Périgueux construit dans ses jardins
Stéphane Honoré est chef de projet Action Cœur de Ville à Périgueux. Il nous explique la démarche BIMBY (Build in my Backyard) lancée dans sa ville il y a 4 ans.
Sylvain Grisot > Bonjour Stéphane, vous êtes chef de projet Action Cœur de Ville à Périgueux. Il y a quatre ans, la ville s’est lancée dans une démarche BIMBY avec l’agence Villes Vivantes. Pouvez-vous introduire le sujet : qu’est-ce que le BIMBY ?
Stéphane Honoré > Le BIMBY est une démarche de densification douce qui permet de développer une offre nouvelle d’habitat, en l’occurrence ici à Périgueux, une ville de 30 000 habitants, dans un tissu déjà largement urbanisé. Cela nous a permis d’avoir des propositions pour une nouvelle offre d’habitat à faire auprès des habitants de la ville, mais aussi ceux qui souhaitaient s’installer chez nous.
C’est un concept sur lequel il y a peu de retours d’expériences. Il y a le NIMBY, Not In My Backyard, soit des mouvements d’opposition à la densification urbaine. Là, c’est l’inverse, c’est le Build In My Backyard, soit "construit dans mon jardin". Quand vous dites densification douce, quels sont les exemples que l’on peut citer ?
Il y a plusieurs cas de figure. L’image première, c’est la construction dans le fond d’un jardin, où l’on vient ajouter un pavillon ou une maison supplémentaire. Cela peut aussi être l’extension d’un bien existant pour permettre à une famille qui souhaite s’agrandir et rester dans son habitat actuel sur la commune avec une offre correspondant à ses attentes. Cela permet aussi parfois de faire un petit investissement locatif, comme une création de petits studios dans un jardin qui pour recevoir des jeunes travailleurs, des étudiants, et de compléter ainsi un revenu. Cela permet également de pouvoir réinvestir dans son logement existant pour le mettre aux normes d’accessibilité pour des personnes vieillissantes, ou pour faire de la rénovation thermique. On peut être aussi sur des terrains encore assez vastes, où on va créer cette fois plusieurs parcelles, comme les lotissements qu’on retrouve dans les zones périurbaines. Parfois, on remobilise un parc déjà existant, des maisons ou des bâtiments qui avaient une vocation d’artisanat à une certaine époque, que l’on va complètement reconfigurer pour permettre la reconstitution d’une offre de logement dans un tissu qui est déjà urbanisé. C’est un peu le slogan d’inviter des voisins à habiter dans son jardin, mais cela va plus loin que ça. Il y a toute une diversité, toute une palette d’actions pour travailler sur le tissu existant.
La ville de Périgueux s’est lancée il y a quelques années dans cette expérimentation.

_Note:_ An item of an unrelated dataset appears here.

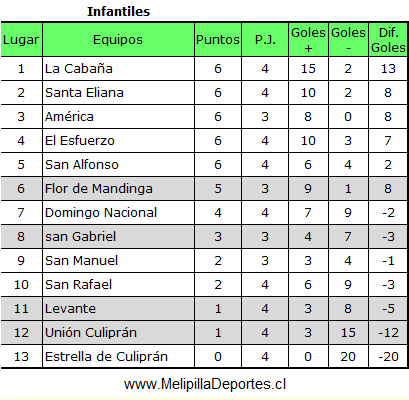This screenshot has width=409, height=400.
Task: Click the Goles - column header
Action: (x=348, y=40)
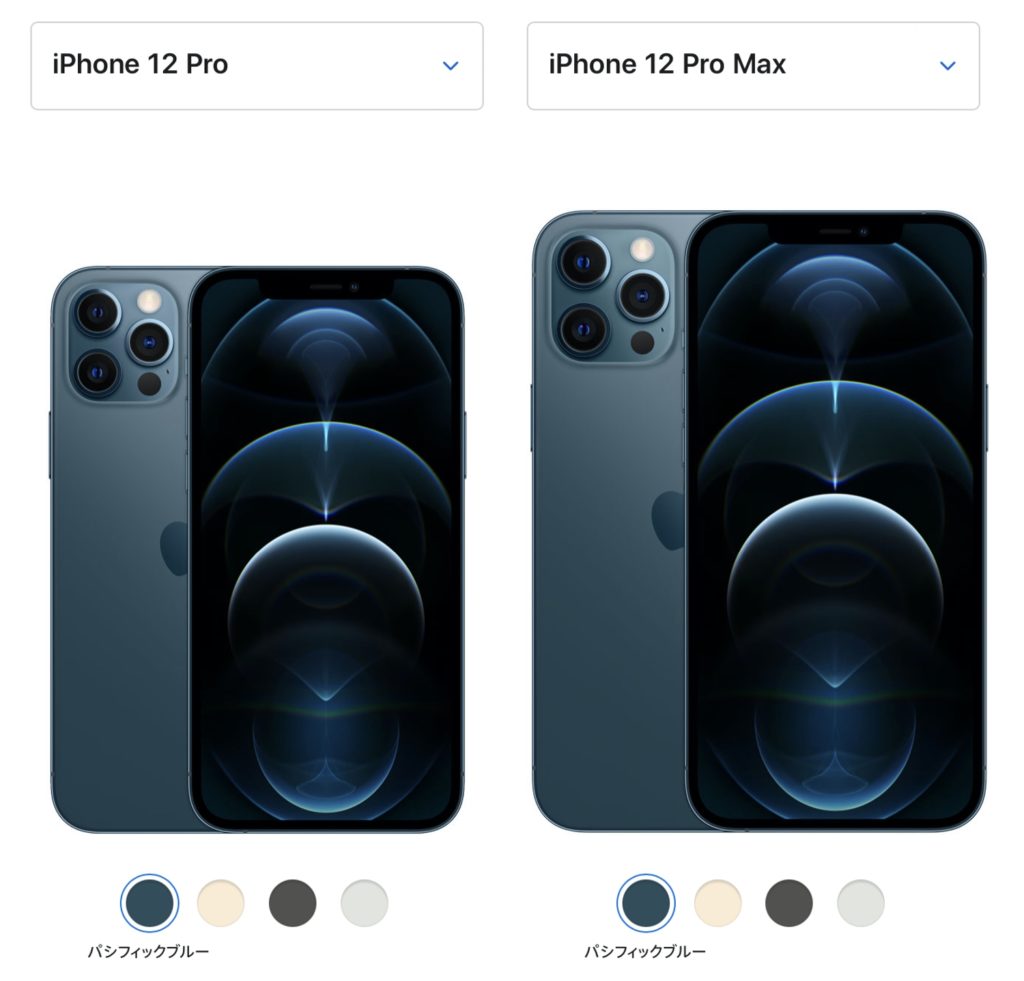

Comment découvrez-vous le concept de BIMBY et qu’est-ce qui pousse les élus à essayer ?
On s’est penché sur cette question lors de la révision de notre PLU communal en 2015. On commençait à recenser les terrains à bâtir, les zones potentiellement urbanisables pour y définir des règles. On avait très peu de terrains qui restaient encore à urbaniser. Il restait quelques terrains naturels, mais avec deux ou trois agriculteurs. Et pour nous, il n’était pas concevable de venir mordre une fois de plus sur ces terrains naturels pour accueillir de nouveaux habitants. Les bureaux d’études qui nous ont accompagnés sur cette démarche nous ont proposé ce concept du BIMBY. Les élus ont été un peu surpris, car c’était novateur à l’époque. Mais très vite, ils se sont pris au jeu et ont permis que le règlement d’urbanisme soit compatible avec ce type d’urbanisation.
Oui, la première étape est de regarder le tissu urbain un peu différemment pour chercher les fonciers invisibles, ces bouts de terrains disponibles à droite et à gauche, et ces bâtiments sous-occupés. C’est aussi adapter, changer le PLU pour rendre possible les interventions sur ce tissu. Quels sont les éléments et les étapes suivantes qui viennent rendre possible cette densification douce ?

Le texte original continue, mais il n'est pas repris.